▶ [課題 A]: 女性のエンパワーメント交流会についての文章によると、交流会には何名が参加したか。
▶ [課題 B]: 女性のエンパワーメント交流会についての文章を、最後の文に続けて書き進めなさい。

── 提示文

9月20日(火)、女性のエンパワーメント交流会を開催、会員企業から女性の役員や部長など35名が参加した。
積水ハウスの堀内容介 代表取締役副会長執行役員を迎え、「ESG経営のリーディングカンパニーをめざして」と題した講演を実施した後、山内千鶴 関経連D&I専門委員長のファシリテートのもと、質疑応答・意見交換が行われた。
堀内氏は、管理職層に必要なこととして、現場との対話を通して共感の輪を広げることに加え、「考える習慣」や「伝える力」を持つことをあげた上で、「部下の専門知識や経験を大事にしながら、自信を持ってマネジメントに取り組んでほしい。」とメッセージを送った。
【講演要旨】
「ESG経営のリーディングカンパニーに」
積水ハウスは、“「わが家」を世界一幸せな場所にする”をグルーバルビジョンとし、そのサブビジョンの一つに「ESG経営のリーディングカンパニーに」を掲げている。ESG経営の3要素は「全従業員参画」「先進的な取り組み」「社外評価向上」である。この実現に向けては、ダイバーシティを成長のドライバーにすることが重要であり、これまで様々な仕掛けをしてきた。
ダイバーシティ推進方針として「女性活躍推進」「多様な人財の活躍」「多様な働き方の推進」の3つの柱がある。「女性活躍推進」では、2005年から女性営業・技術職の積極採用を進めたほか、2014年には女性管理職候補者向けの「積水ハウス ウィメンズカレッジ」を開講した。「多様な人財の活躍」では、お互いの多様性や価値観、働き方を認め合い活かすこととしており、LGBTQの取り組みや障がい者雇用を推進している。「多様な働き方の推進」では、男性社員は1か月以上の育児休業を完全取得することとしており、取得率100%を達成している。

────
── 提示資料

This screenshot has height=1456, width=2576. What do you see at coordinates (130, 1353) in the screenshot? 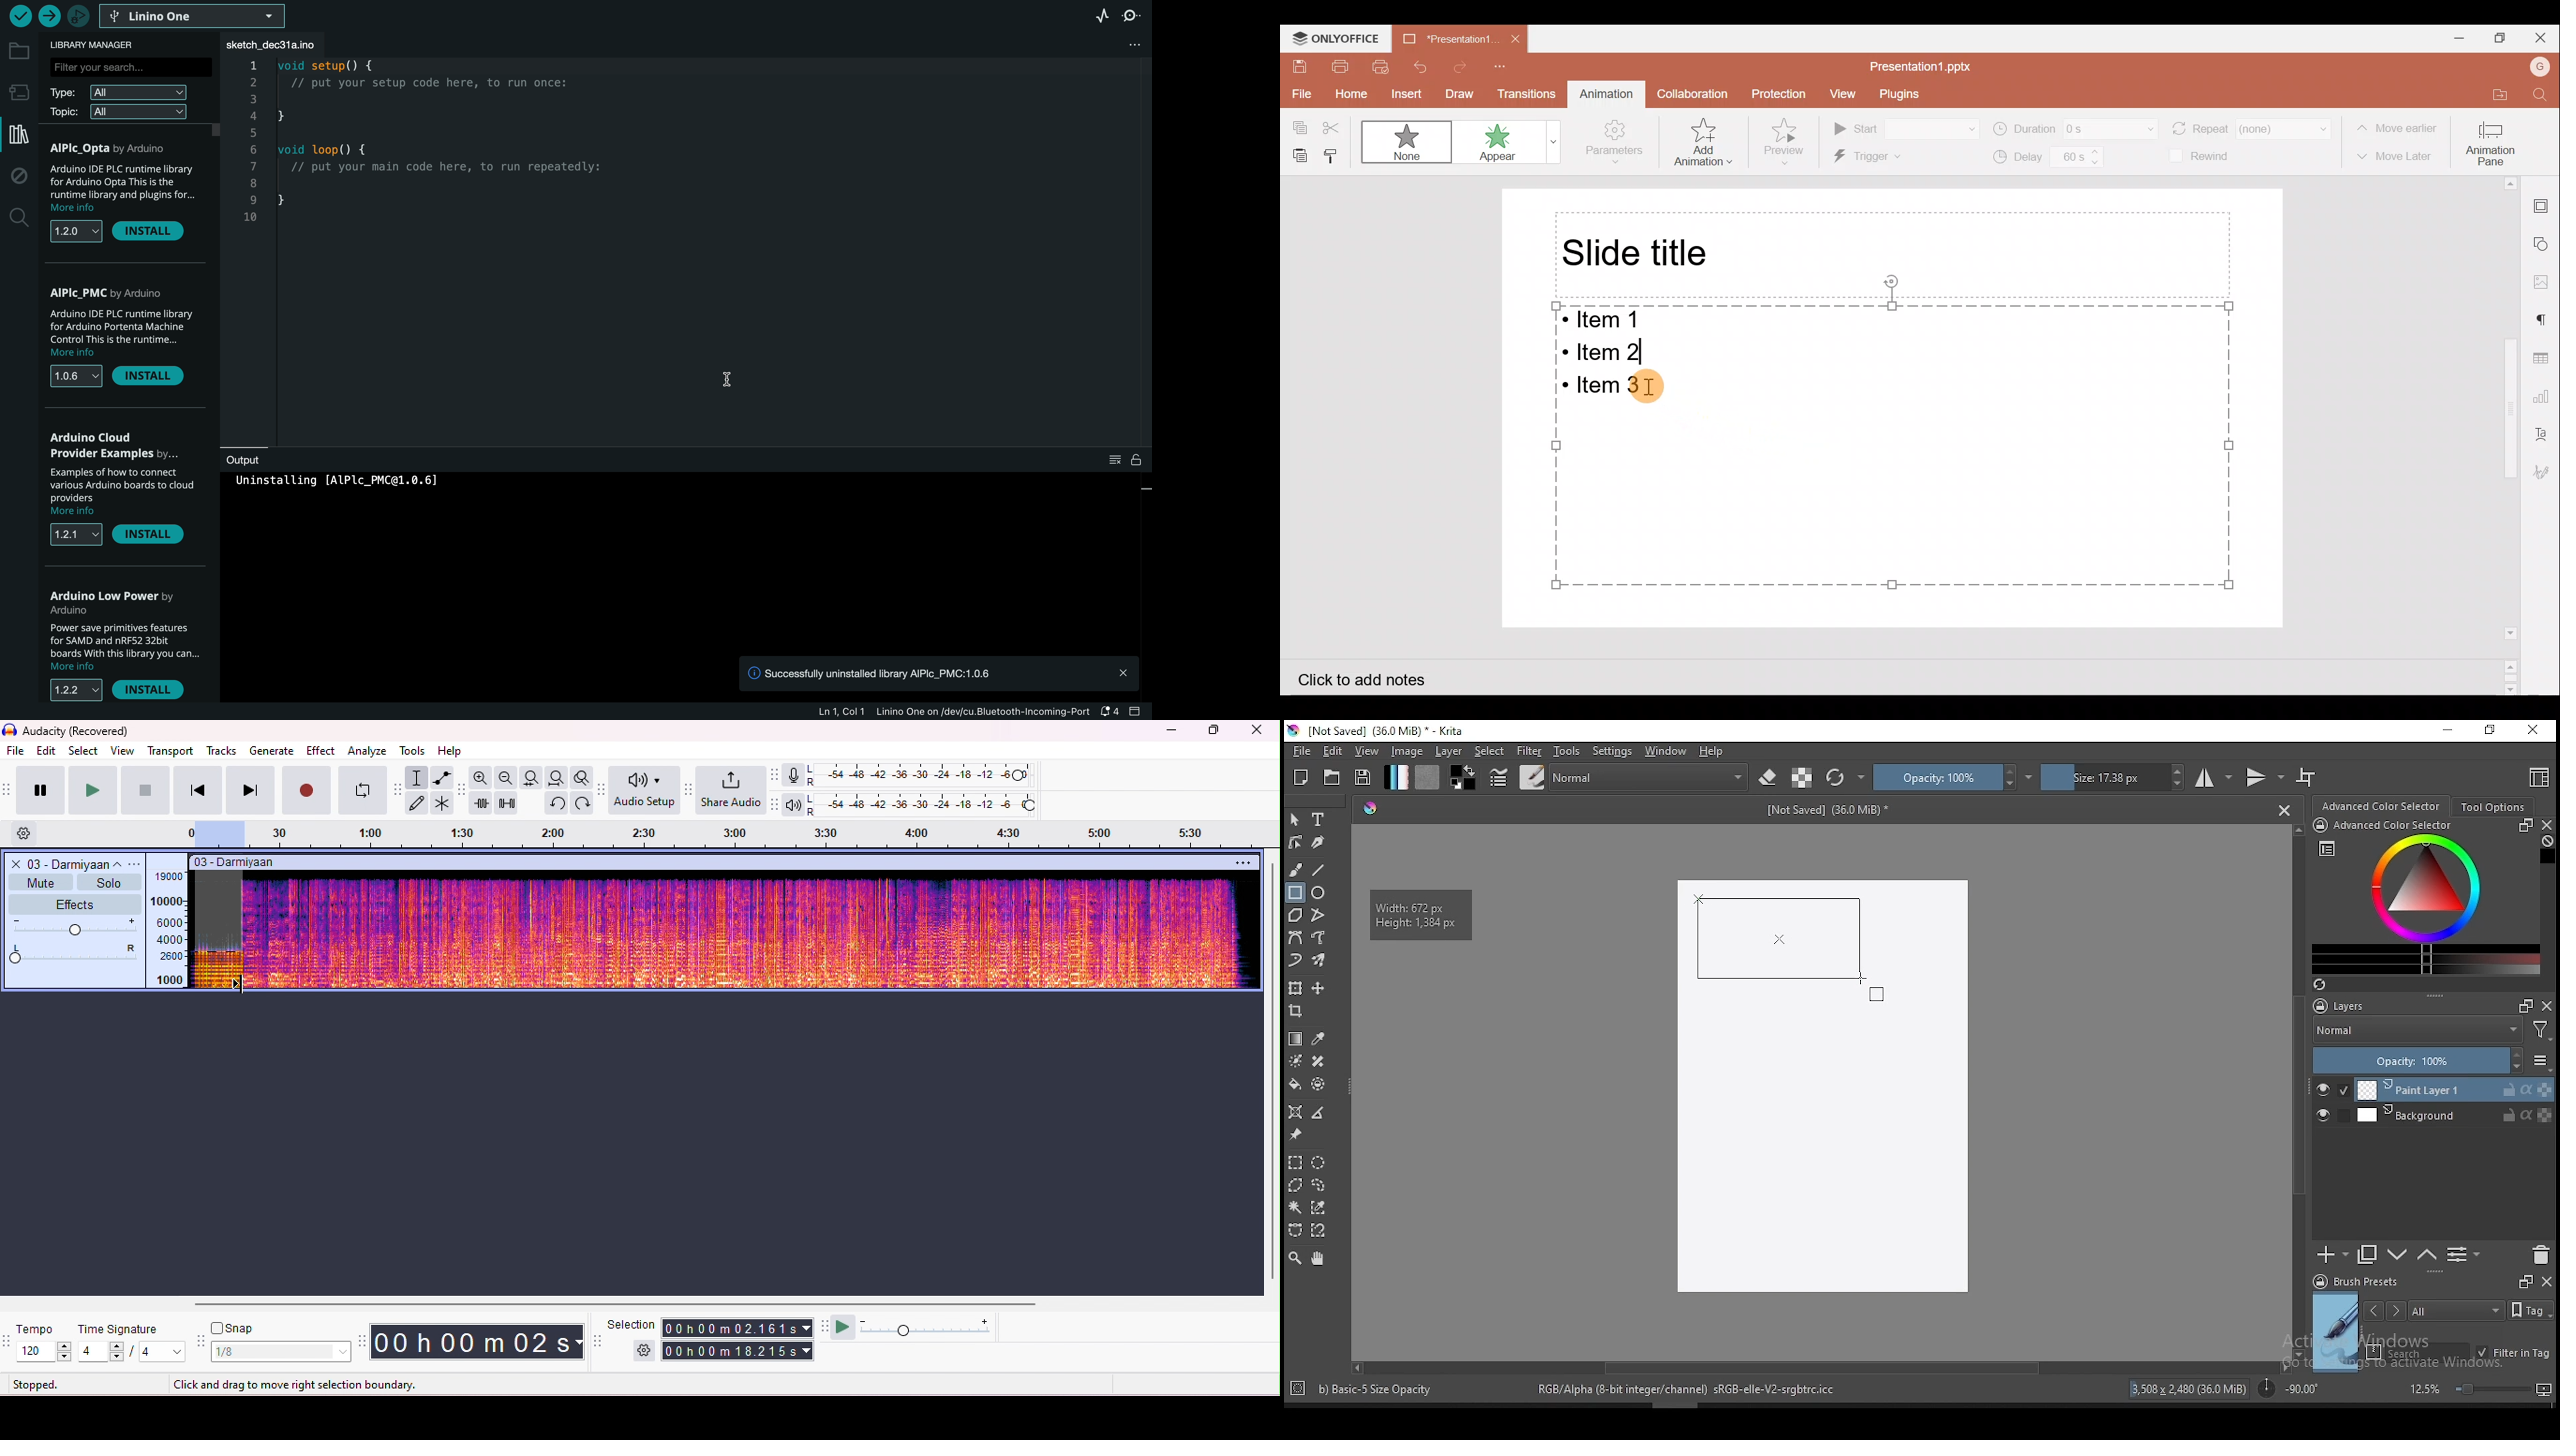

────

▶ [解答 A]: 会員企業の女性の役員や部長など35名が参加した。

▶ [解答 B]:
参加者へのメッセージ
皆さんへのメッセージを2点申し上げたい。一つは、現場との対話を大切にし、共感の輪を広げていくこと。全従業員を巻き込むことで、「ESGの中に会社がある」ことの実現に近づく。
もう一つは、個性を活かした自分らしいリーダーシップで、ということである。上手くリーダーシップをとるには、周りと同じ動きをしてはいけない。ご自身の個性を殺すことなく、リーダーシップを発揮していただきたい。そうすることで、相手にもダイバーシティの大事さが伝わる。
【質疑応答・意見交換】
- 管理的立場になりこれまでと仕事の中身が変わる中、案件を経営層に通すことに難しさを痛感している。アドバイスをいただきたい。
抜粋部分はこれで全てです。